Un homme qui sait la cour est maître de son geste, de ses yeux et de son visage : il est profond, impénétrable; il dissimule les mauvais offices, sourit à ses ennemis, contraint son humeur, déguise ses passions, dément son

cœur, parle, agit contre ses sentiments. Tout ce grand raffinement

n'est qu'un vice que l'on appelle fausseté, quelquefois aussi inutile au courtisan pour sa fortune, que la franchise, la sincérité et la vertu.

Qui peut nommer de certaines couleurs changeantes, et qui sont diverses selon les divers jours dont on les regarde? de même qui peut définir la cour?

¶ Se dérober à la cour un seul moment, c'est y renoncer : le courtisan qui l'a vue le matin, la voit le soir, pour la reconnaître le lendemain, ou afin que lui-même y soit connu.

L'on est petit à la cour; et, quelque vanité que l'on ait, on s'y trouve tel; mais le mal est commun, et les grands mêmes y sont petits.

La province est l'endroit d'où la cour, comme dans son point de vue, paraît une chose admirable: si l'on s'en approche, ses agréments diminuent, comme ceux d'une perspective que l'on voit de trop près.

L'on s'accoutume difficilement à une vie qui se passe dans une antichambre, dans des cours, ou sur l'escalier.

La cour ne rend pas content, elle empêche qu'on ne le soit ailleurs.

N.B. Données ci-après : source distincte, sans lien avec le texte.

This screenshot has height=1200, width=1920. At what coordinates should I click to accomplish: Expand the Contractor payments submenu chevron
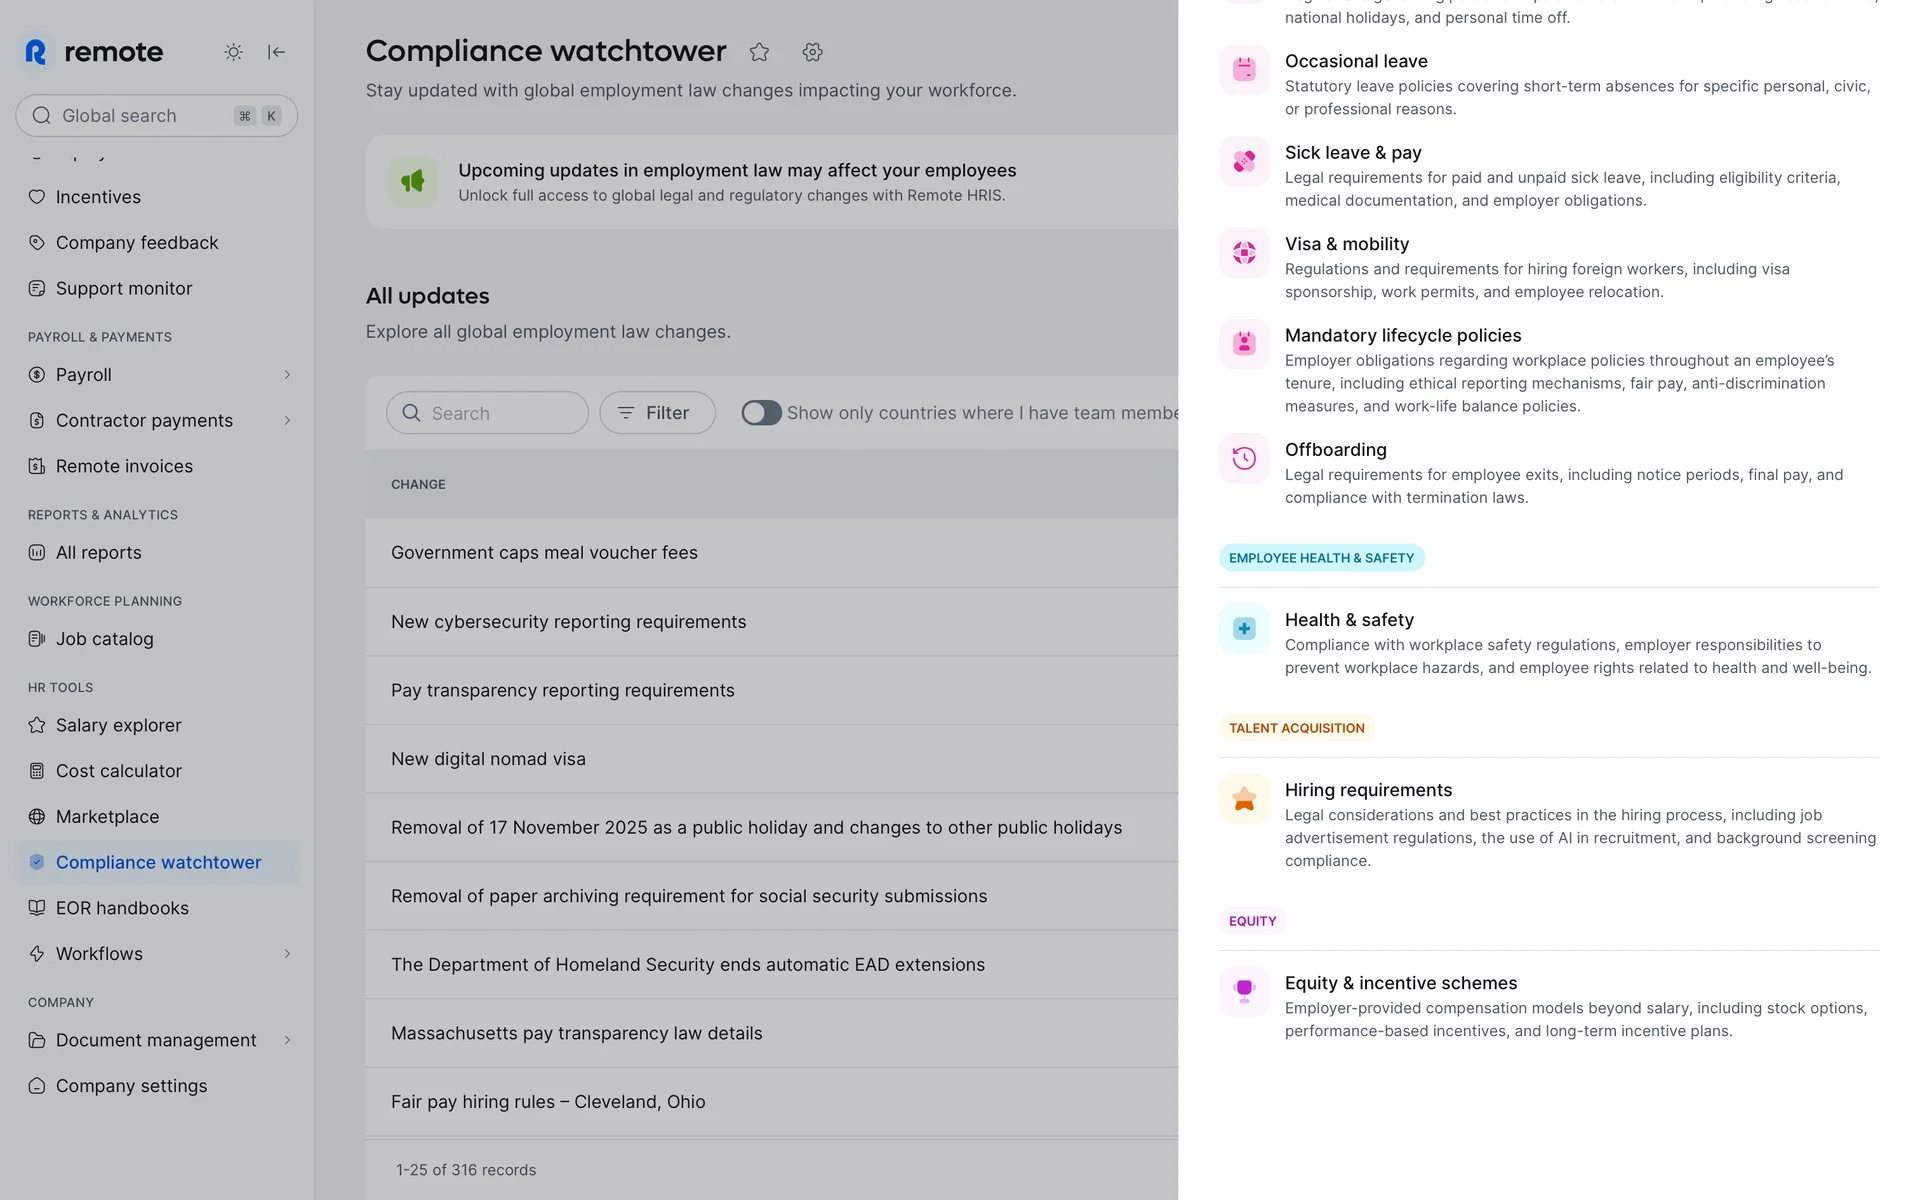coord(287,421)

Il faut qu'un honnête homme ait tâté de la cour : il découvre, en y entrant, comme un nouveau monde qui lui était inconnu, où il voit régner également le vice et la politesse, et où tout lui est utile, le bon et le mauvais.

La cour est comme un édifice bâti de marbre; je veux dire qu'elle est composée d'hommes fort durs, mais fort polis.

L'on va quelquefois à la cour pour en revenir, et se faire par là respecter du noble de sa province ou de son diocésain.

Le brodeur et le confiseur seraient superflus, et ne feraient qu'une montre inutile, si l'on était modeste et sobre: les cours seraient désertes, et les rois presque seuls, si l'on était guéri de la vanité et de l'intérêt. Les hommes veulent être esclaves quelque part, et puiser là de quoi dominer ailleurs. Il semble qu'on livre en gros aux premiers de la cour, l'air de hauteur, de fierté et de commandement, afin qu'ils le distribuent en détail dans les provinces: il font précisément comme on leur fait, vrais singes de la royauté.

Voltaire a fait la même critique des courtisans, lorsqu'il a dit d'eux : ils

Vont en poste à Versailles essuyer des mépris

Qu'ils reviennent soudain rendre en poste à Paris.